## [DIRECTIONS]
Recast each line of the records below as a row of a Markdown table with two columns, Row and Line, leaving out any blank lines.
◆ ◆ ◆
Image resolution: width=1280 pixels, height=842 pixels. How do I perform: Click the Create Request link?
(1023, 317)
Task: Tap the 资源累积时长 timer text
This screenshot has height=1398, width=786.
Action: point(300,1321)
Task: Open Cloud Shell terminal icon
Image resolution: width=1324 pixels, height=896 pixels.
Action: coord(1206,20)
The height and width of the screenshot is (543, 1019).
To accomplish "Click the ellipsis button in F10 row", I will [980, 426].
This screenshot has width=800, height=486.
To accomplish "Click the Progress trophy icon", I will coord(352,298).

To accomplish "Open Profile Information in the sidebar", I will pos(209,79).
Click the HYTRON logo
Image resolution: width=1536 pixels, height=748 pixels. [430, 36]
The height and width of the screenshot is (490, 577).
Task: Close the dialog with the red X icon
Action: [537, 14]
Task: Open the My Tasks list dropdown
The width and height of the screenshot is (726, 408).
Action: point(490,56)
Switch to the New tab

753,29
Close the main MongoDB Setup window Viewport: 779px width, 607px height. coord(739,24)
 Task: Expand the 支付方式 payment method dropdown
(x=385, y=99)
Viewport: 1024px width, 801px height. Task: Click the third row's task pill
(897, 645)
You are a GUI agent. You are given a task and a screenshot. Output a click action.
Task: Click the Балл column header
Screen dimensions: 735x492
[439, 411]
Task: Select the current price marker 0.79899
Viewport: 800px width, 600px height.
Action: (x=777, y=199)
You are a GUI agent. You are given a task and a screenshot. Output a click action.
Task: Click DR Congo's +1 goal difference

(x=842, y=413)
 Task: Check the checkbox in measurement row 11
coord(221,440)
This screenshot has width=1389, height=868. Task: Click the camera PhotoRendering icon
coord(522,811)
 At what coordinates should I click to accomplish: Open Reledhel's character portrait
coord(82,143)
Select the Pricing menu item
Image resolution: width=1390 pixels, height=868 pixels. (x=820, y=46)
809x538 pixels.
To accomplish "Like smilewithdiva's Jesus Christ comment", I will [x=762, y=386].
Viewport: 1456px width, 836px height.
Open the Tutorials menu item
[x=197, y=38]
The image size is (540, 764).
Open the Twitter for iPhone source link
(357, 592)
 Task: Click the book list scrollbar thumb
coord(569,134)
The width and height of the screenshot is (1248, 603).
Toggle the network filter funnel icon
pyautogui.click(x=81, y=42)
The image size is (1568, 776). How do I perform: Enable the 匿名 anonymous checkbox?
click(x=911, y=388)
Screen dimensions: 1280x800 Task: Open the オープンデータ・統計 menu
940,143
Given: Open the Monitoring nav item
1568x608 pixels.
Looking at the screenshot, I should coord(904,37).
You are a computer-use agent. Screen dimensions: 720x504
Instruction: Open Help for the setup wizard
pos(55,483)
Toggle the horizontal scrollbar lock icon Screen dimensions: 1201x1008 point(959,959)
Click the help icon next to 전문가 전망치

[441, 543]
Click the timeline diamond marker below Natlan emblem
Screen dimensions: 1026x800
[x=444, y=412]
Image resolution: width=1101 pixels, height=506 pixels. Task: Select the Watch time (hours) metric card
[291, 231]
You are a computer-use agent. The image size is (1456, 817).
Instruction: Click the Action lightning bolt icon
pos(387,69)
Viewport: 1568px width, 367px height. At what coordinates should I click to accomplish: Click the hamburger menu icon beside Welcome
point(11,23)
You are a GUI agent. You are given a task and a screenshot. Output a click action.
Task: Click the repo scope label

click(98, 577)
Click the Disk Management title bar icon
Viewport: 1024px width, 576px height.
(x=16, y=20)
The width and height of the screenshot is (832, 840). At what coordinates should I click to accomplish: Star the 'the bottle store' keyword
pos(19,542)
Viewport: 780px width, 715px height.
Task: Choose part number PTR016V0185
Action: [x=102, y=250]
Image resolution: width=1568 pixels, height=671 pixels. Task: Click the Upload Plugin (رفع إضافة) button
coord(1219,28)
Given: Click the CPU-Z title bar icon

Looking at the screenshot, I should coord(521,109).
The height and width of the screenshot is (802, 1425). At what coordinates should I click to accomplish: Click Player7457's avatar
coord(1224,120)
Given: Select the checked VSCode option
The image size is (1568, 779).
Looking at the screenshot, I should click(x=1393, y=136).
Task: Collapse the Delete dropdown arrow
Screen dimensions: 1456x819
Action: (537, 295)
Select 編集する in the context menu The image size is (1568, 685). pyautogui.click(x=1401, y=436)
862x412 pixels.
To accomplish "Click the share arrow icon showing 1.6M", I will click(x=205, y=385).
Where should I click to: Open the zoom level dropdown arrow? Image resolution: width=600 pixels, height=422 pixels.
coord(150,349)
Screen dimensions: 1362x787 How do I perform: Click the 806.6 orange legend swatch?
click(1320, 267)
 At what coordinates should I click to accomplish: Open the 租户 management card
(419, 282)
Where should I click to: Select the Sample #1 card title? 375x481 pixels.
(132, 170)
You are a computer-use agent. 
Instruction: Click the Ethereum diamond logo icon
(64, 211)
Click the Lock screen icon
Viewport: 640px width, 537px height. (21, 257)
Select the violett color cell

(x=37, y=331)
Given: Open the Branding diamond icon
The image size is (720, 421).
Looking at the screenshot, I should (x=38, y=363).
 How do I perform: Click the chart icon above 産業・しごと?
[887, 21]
◆ ◆ ◆
## [EXPECTED OUTPUT]
| Row | Line |
|---|---|
| 1 | Image resolution: width=1280 pixels, height=842 pixels. How do I perform: Click the Create Request link? |
| 2 | (1023, 317) |
| 3 | Task: Tap the 资源累积时长 timer text |
| 4 | This screenshot has height=1398, width=786. |
| 5 | Action: point(300,1321) |
| 6 | Task: Open Cloud Shell terminal icon |
| 7 | Image resolution: width=1324 pixels, height=896 pixels. |
| 8 | Action: coord(1206,20) |
| 9 | The height and width of the screenshot is (543, 1019). |
| 10 | To accomplish "Click the ellipsis button in F10 row", I will [980, 426]. |
| 11 | This screenshot has width=800, height=486. |
| 12 | To accomplish "Click the Progress trophy icon", I will coord(352,298). |
| 13 | To accomplish "Open Profile Information in the sidebar", I will pos(209,79). |
| 14 | Click the HYTRON logo |
| 15 | Image resolution: width=1536 pixels, height=748 pixels. [430, 36] |
| 16 | The height and width of the screenshot is (490, 577). |
| 17 | Task: Close the dialog with the red X icon |
| 18 | Action: [537, 14] |
| 19 | Task: Open the My Tasks list dropdown |
| 20 | The width and height of the screenshot is (726, 408). |
| 21 | Action: point(490,56) |
| 22 | Switch to the New tab |
| 23 | 753,29 |
| 24 | Close the main MongoDB Setup window Viewport: 779px width, 607px height. coord(739,24) |
| 25 |  Task: Expand the 支付方式 payment method dropdown |
| 26 | (x=385, y=99) |
| 27 | Viewport: 1024px width, 801px height. Task: Click the third row's task pill |
| 28 | (897, 645) |
| 29 | You are a GUI agent. You are given a task and a screenshot. Output a click action. |
| 30 | Task: Click the Балл column header |
| 31 | Screen dimensions: 735x492 |
| 32 | [439, 411] |
| 33 | Task: Select the current price marker 0.79899 |
| 34 | Viewport: 800px width, 600px height. |
| 35 | Action: (x=777, y=199) |
| 36 | You are a GUI agent. You are given a task and a screenshot. Output a click action. |
| 37 | Task: Click DR Congo's +1 goal difference |
| 38 | (x=842, y=413) |
| 39 |  Task: Check the checkbox in measurement row 11 |
| 40 | coord(221,440) |
| 41 | This screenshot has width=1389, height=868. Task: Click the camera PhotoRendering icon |
| 42 | coord(522,811) |
| 43 |  At what coordinates should I click to accomplish: Open Reledhel's character portrait |
| 44 | coord(82,143) |
| 45 | Select the Pricing menu item |
| 46 | Image resolution: width=1390 pixels, height=868 pixels. (x=820, y=46) |
| 47 | 809x538 pixels. |
| 48 | To accomplish "Like smilewithdiva's Jesus Christ comment", I will [x=762, y=386]. |
| 49 | Viewport: 1456px width, 836px height. |
| 50 | Open the Tutorials menu item |
| 51 | [x=197, y=38] |
| 52 | The image size is (540, 764). |
| 53 | Open the Twitter for iPhone source link |
| 54 | (357, 592) |
| 55 |  Task: Click the book list scrollbar thumb |
| 56 | coord(569,134) |
| 57 | The width and height of the screenshot is (1248, 603). |
| 58 | Toggle the network filter funnel icon |
| 59 | pyautogui.click(x=81, y=42) |
| 60 | The image size is (1568, 776). How do I perform: Enable the 匿名 anonymous checkbox? |
| 61 | click(x=911, y=388) |
| 62 | Screen dimensions: 1280x800 Task: Open the オープンデータ・統計 menu |
| 63 | 940,143 |
| 64 | Given: Open the Monitoring nav item |
| 65 | 1568x608 pixels. |
| 66 | Looking at the screenshot, I should coord(904,37). |
| 67 | You are a computer-use agent. Screen dimensions: 720x504 |
| 68 | Instruction: Open Help for the setup wizard |
| 69 | pos(55,483) |
| 70 | Toggle the horizontal scrollbar lock icon Screen dimensions: 1201x1008 point(959,959) |
| 71 | Click the help icon next to 전문가 전망치 |
| 72 | [441, 543] |
| 73 | Click the timeline diamond marker below Natlan emblem |
| 74 | Screen dimensions: 1026x800 |
| 75 | [x=444, y=412] |
| 76 | Image resolution: width=1101 pixels, height=506 pixels. Task: Select the Watch time (hours) metric card |
| 77 | [291, 231] |
| 78 | You are a computer-use agent. The image size is (1456, 817). |
| 79 | Instruction: Click the Action lightning bolt icon |
| 80 | pos(387,69) |
| 81 | Viewport: 1568px width, 367px height. At what coordinates should I click to accomplish: Click the hamburger menu icon beside Welcome |
| 82 | point(11,23) |
| 83 | You are a GUI agent. You are given a task and a screenshot. Output a click action. |
| 84 | Task: Click the repo scope label |
| 85 | click(98, 577) |
| 86 | Click the Disk Management title bar icon |
| 87 | Viewport: 1024px width, 576px height. |
| 88 | (x=16, y=20) |
| 89 | The width and height of the screenshot is (832, 840). At what coordinates should I click to accomplish: Star the 'the bottle store' keyword |
| 90 | pos(19,542) |
| 91 | Viewport: 780px width, 715px height. |
| 92 | Task: Choose part number PTR016V0185 |
| 93 | Action: [x=102, y=250] |
| 94 | Image resolution: width=1568 pixels, height=671 pixels. Task: Click the Upload Plugin (رفع إضافة) button |
| 95 | coord(1219,28) |
| 96 | Given: Click the CPU-Z title bar icon |
| 97 | Looking at the screenshot, I should coord(521,109). |
| 98 | The height and width of the screenshot is (802, 1425). At what coordinates should I click to accomplish: Click Player7457's avatar |
| 99 | coord(1224,120) |
| 100 | Given: Select the checked VSCode option |
| 101 | The image size is (1568, 779). |
| 102 | Looking at the screenshot, I should click(x=1393, y=136). |
| 103 | Task: Collapse the Delete dropdown arrow |
| 104 | Screen dimensions: 1456x819 |
| 105 | Action: (537, 295) |
| 106 | Select 編集する in the context menu The image size is (1568, 685). pyautogui.click(x=1401, y=436) |
| 107 | 862x412 pixels. |
| 108 | To accomplish "Click the share arrow icon showing 1.6M", I will click(x=205, y=385). |
| 109 | Where should I click to: Open the zoom level dropdown arrow? Image resolution: width=600 pixels, height=422 pixels. |
| 110 | coord(150,349) |
| 111 | Screen dimensions: 1362x787 How do I perform: Click the 806.6 orange legend swatch? |
| 112 | click(1320, 267) |
| 113 |  At what coordinates should I click to accomplish: Open the 租户 management card |
| 114 | (419, 282) |
| 115 | Where should I click to: Select the Sample #1 card title? 375x481 pixels. |
| 116 | (132, 170) |
| 117 | You are a computer-use agent.  |
| 118 | Instruction: Click the Ethereum diamond logo icon |
| 119 | (64, 211) |
| 120 | Click the Lock screen icon |
| 121 | Viewport: 640px width, 537px height. (21, 257) |
| 122 | Select the violett color cell |
| 123 | (x=37, y=331) |
| 124 | Given: Open the Branding diamond icon |
| 125 | The image size is (720, 421). |
| 126 | Looking at the screenshot, I should (x=38, y=363). |
| 127 |  How do I perform: Click the chart icon above 産業・しごと? |
| 128 | [887, 21] |